(Record extracts)
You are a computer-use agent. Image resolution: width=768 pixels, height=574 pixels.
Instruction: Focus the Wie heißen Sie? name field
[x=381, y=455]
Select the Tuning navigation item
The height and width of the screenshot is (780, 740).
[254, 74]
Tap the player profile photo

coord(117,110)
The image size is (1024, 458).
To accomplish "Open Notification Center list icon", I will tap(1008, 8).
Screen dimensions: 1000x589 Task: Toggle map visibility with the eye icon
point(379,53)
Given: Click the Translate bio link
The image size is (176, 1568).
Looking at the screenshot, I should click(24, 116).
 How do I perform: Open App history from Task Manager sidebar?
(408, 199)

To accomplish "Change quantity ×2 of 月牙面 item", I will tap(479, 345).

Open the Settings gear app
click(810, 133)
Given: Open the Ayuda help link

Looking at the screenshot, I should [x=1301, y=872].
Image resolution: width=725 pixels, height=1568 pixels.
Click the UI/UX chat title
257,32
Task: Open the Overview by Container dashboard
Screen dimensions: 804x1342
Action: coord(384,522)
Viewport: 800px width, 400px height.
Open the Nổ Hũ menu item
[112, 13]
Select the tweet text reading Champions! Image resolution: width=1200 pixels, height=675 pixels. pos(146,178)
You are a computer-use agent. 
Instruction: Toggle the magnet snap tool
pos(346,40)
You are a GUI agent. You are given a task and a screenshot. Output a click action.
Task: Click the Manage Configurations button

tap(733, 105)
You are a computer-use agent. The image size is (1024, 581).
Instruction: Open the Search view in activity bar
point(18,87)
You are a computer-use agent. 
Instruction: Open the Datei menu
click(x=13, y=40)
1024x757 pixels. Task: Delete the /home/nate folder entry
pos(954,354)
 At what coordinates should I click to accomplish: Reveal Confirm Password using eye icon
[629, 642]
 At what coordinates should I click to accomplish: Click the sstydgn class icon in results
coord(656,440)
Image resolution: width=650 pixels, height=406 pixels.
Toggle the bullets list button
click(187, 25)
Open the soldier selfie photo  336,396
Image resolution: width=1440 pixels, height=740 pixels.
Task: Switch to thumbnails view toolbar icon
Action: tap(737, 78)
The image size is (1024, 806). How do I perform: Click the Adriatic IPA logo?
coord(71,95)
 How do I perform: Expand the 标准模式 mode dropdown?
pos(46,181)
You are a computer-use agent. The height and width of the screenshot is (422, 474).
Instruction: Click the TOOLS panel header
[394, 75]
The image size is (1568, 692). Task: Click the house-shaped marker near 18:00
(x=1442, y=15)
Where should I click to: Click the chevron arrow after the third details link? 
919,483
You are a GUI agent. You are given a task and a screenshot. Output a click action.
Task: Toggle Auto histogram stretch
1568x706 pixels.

(The task)
Starting with the line that contains "Task: Toggle Auto histogram stretch", print every line through the end of the entries above exactly as written, both boundary lines included, and nothing else.

(Your response)
Task: Toggle Auto histogram stretch
1568x706 pixels.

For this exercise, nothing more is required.